▶ **GIVEN DATA**:
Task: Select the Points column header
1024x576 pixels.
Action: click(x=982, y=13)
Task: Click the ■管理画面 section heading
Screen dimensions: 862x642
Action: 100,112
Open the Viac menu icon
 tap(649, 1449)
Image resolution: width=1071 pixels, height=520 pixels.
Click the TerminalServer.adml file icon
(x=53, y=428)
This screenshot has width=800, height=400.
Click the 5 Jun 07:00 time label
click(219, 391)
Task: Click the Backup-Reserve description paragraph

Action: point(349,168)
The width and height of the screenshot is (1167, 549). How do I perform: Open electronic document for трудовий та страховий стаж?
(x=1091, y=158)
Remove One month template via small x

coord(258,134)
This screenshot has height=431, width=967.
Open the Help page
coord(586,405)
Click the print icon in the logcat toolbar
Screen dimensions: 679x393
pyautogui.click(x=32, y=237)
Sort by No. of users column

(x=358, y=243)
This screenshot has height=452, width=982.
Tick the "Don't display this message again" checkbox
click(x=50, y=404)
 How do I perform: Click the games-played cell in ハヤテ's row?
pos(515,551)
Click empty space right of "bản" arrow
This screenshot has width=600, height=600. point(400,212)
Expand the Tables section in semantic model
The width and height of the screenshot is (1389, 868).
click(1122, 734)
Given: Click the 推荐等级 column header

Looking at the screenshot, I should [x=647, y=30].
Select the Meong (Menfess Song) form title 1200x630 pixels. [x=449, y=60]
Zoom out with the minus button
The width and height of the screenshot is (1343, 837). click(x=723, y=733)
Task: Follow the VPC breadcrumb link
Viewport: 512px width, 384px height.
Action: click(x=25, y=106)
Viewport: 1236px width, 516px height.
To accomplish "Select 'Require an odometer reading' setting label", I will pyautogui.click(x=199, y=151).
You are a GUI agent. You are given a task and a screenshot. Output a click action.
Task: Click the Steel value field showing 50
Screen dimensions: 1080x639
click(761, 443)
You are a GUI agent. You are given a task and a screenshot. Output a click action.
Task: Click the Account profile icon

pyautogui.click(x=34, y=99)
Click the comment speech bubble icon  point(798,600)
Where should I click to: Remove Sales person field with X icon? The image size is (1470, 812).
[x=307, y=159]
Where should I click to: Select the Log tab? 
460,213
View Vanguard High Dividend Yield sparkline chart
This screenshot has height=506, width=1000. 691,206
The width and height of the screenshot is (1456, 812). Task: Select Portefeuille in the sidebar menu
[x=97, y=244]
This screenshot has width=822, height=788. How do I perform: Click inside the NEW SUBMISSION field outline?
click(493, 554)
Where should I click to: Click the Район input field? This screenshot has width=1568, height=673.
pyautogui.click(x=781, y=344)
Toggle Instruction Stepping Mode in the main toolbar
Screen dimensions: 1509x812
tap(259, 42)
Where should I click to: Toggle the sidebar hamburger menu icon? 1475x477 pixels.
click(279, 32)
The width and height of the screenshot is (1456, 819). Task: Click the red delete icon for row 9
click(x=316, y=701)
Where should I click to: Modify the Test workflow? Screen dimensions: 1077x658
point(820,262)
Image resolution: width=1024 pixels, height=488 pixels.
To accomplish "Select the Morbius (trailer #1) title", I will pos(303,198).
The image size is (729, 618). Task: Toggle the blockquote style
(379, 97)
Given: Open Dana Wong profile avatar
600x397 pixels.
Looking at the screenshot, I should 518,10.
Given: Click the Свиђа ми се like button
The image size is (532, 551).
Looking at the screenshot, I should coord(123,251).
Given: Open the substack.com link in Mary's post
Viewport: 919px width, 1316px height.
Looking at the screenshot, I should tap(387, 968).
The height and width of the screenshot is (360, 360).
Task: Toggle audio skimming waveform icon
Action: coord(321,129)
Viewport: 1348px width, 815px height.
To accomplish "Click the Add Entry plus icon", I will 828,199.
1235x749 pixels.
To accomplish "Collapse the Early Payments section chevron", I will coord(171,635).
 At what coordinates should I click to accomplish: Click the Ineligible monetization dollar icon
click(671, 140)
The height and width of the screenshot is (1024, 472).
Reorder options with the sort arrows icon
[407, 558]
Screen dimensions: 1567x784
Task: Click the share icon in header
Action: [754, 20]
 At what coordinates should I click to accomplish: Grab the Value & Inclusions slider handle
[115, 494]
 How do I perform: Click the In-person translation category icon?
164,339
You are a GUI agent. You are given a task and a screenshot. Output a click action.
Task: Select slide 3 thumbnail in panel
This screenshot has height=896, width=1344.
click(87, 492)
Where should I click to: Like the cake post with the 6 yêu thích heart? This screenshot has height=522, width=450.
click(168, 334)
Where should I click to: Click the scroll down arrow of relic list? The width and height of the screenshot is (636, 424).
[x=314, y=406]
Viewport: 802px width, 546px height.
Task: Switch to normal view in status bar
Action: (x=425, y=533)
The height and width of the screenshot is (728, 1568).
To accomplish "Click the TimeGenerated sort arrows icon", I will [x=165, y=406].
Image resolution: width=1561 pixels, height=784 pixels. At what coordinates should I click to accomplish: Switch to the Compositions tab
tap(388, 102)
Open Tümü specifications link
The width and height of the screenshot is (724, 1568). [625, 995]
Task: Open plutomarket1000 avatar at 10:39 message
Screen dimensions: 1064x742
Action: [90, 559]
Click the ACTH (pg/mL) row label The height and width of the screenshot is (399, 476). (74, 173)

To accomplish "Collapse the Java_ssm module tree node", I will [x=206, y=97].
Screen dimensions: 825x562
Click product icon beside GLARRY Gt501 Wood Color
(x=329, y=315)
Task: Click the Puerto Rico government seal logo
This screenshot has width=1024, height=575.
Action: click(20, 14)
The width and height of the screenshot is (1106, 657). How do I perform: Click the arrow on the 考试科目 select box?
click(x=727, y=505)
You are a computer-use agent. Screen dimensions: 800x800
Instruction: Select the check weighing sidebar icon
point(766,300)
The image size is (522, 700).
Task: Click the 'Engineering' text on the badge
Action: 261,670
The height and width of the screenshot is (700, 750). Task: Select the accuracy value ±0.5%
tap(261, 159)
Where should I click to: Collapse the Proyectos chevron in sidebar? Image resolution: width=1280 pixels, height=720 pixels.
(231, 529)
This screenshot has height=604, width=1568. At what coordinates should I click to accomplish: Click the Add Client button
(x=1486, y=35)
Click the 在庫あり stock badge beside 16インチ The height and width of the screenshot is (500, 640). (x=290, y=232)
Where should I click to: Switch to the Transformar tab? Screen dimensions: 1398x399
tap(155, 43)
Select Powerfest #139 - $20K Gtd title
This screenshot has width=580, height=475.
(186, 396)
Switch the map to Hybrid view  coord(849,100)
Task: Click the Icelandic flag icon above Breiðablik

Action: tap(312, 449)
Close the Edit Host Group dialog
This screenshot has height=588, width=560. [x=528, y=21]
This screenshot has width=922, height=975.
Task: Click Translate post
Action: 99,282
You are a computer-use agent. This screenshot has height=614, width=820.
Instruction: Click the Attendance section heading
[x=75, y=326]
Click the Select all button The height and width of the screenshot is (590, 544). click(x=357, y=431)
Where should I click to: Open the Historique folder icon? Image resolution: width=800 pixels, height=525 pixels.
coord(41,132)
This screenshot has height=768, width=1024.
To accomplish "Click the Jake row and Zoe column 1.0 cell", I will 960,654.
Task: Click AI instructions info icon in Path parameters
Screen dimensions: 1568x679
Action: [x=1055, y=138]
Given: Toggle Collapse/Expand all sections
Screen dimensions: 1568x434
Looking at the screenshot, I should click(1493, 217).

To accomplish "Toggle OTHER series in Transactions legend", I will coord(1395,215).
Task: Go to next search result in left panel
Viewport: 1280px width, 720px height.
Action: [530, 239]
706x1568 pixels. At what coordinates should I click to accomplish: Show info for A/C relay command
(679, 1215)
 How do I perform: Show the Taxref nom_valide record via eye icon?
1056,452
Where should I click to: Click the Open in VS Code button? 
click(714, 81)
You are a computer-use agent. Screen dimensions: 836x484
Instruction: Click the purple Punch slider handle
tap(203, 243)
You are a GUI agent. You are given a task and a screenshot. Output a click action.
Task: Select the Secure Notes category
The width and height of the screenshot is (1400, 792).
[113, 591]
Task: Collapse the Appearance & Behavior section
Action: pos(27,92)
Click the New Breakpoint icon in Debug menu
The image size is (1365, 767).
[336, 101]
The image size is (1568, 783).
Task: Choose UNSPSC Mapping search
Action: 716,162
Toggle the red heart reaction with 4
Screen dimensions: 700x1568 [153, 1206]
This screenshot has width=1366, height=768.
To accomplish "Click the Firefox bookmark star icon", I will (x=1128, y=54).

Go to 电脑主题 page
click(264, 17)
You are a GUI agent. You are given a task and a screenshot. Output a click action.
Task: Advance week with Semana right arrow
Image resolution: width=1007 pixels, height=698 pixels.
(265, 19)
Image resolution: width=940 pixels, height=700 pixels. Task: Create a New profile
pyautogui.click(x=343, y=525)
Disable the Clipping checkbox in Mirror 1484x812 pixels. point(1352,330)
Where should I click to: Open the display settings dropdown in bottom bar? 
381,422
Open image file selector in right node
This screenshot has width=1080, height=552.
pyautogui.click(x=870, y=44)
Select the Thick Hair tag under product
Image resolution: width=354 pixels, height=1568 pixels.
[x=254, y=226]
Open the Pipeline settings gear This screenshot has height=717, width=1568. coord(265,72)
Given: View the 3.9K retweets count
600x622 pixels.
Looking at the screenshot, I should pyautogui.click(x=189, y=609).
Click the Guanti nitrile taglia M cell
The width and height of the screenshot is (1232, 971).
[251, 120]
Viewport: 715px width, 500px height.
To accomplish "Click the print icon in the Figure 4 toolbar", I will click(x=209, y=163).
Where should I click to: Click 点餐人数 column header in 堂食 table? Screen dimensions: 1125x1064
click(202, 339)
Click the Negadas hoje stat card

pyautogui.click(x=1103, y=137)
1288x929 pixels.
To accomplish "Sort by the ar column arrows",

▶ **PROBLEM TO SOLVE**: Across the data, find each line that has "computer" in it and copy that line.

▶ **ANSWER TO THIS PROBLEM**:
You are a computer-use agent. Screen dimensions: 800x800
You are a computer-use agent. This screenshot has height=614, width=820.
You are a computer-use agent. Screen dimensions: 836x484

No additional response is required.